### Task requirements
Filter the records below, keeping only lines with the string "number".

### Records supplied
- - - -

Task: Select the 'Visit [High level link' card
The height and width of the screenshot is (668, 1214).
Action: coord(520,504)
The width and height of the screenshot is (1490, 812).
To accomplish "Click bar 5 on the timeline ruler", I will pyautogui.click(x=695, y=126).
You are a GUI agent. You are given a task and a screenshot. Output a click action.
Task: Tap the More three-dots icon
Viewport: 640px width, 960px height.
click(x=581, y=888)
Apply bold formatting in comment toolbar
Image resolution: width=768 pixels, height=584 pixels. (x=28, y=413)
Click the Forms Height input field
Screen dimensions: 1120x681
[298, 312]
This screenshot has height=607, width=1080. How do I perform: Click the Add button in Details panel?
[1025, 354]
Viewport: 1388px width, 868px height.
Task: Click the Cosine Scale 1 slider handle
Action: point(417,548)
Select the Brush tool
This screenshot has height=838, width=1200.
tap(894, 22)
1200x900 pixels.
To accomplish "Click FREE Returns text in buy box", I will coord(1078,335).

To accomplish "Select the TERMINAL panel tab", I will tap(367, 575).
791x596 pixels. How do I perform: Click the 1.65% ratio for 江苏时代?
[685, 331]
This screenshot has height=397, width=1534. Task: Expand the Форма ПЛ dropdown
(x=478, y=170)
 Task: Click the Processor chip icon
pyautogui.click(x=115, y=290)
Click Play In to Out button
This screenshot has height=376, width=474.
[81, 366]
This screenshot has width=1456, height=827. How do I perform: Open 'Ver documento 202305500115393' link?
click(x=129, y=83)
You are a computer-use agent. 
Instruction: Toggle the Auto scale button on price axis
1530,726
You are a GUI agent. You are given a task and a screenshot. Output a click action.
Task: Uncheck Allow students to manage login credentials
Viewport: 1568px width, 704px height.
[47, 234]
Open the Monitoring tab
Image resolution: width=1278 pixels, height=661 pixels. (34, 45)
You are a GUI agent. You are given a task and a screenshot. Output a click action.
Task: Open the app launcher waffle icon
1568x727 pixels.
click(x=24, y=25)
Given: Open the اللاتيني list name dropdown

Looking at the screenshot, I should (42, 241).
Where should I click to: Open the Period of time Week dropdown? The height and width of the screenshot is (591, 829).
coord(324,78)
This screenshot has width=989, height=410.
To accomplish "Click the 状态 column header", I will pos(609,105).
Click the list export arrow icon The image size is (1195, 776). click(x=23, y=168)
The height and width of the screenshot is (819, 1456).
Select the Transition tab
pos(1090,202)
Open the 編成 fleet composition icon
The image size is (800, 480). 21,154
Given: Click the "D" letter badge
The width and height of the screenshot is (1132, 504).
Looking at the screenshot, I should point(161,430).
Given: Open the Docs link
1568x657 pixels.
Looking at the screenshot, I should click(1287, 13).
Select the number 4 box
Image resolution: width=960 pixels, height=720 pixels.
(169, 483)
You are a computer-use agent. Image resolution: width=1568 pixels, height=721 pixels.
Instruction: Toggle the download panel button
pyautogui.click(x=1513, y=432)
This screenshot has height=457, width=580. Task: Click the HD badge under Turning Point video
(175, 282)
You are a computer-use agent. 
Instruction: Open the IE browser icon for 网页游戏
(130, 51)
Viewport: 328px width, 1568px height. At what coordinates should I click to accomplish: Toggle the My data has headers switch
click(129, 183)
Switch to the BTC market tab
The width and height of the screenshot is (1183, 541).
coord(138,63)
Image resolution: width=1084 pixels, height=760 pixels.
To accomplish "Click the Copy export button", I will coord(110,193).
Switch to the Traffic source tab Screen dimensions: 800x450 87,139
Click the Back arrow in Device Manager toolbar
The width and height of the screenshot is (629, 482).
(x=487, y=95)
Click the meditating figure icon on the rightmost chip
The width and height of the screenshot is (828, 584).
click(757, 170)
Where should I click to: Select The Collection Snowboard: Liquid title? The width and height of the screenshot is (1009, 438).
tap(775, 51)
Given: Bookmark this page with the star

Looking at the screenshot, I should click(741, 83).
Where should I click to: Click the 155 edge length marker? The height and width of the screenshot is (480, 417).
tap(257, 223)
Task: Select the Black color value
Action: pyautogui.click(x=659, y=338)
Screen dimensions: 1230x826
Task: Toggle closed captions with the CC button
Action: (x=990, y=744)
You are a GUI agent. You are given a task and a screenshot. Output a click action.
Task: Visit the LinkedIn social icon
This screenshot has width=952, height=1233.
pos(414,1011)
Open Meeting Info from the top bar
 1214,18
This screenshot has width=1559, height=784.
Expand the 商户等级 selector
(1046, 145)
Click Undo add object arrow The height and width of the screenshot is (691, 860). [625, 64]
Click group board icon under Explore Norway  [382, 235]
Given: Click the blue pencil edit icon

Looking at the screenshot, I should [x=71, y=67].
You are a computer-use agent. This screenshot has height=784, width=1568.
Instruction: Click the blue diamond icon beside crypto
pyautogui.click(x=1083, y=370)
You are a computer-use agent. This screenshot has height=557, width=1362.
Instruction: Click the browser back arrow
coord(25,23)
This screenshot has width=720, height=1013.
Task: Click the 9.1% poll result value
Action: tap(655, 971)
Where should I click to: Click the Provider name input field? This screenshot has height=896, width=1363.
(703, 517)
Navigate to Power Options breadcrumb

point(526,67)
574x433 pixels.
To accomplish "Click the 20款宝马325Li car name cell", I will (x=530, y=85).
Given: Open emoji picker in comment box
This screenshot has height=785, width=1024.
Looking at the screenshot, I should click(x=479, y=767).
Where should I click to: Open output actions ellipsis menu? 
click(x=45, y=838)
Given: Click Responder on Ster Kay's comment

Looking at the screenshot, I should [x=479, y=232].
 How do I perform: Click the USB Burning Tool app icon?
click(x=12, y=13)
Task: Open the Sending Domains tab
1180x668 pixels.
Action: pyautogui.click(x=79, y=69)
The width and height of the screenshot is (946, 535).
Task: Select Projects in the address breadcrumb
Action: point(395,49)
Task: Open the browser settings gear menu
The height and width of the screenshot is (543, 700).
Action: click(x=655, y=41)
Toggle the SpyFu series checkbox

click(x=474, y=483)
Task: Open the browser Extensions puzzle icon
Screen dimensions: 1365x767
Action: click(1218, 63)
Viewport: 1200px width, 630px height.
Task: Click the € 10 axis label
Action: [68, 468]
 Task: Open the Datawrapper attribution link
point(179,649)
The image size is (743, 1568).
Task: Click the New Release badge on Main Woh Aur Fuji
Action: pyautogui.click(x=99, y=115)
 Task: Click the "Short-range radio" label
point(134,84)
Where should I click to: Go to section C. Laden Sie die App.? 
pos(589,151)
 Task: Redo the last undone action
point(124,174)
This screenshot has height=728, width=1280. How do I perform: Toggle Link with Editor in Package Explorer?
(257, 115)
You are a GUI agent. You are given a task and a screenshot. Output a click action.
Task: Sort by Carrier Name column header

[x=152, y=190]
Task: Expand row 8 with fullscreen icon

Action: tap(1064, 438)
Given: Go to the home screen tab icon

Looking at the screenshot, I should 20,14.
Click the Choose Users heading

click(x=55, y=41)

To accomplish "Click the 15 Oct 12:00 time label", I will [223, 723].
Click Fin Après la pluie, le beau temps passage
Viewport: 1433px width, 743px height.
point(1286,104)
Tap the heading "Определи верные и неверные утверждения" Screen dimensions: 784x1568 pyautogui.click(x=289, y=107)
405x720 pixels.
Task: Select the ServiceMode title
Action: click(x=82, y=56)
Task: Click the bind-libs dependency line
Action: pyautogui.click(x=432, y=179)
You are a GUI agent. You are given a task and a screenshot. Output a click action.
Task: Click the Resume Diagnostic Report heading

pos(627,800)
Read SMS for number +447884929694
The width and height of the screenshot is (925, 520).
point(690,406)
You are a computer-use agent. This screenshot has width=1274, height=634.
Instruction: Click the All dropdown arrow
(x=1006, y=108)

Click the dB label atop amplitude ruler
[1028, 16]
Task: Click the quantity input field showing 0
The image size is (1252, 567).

- - - -

### Reply
Select the number 4 box
Read SMS for number +447884929694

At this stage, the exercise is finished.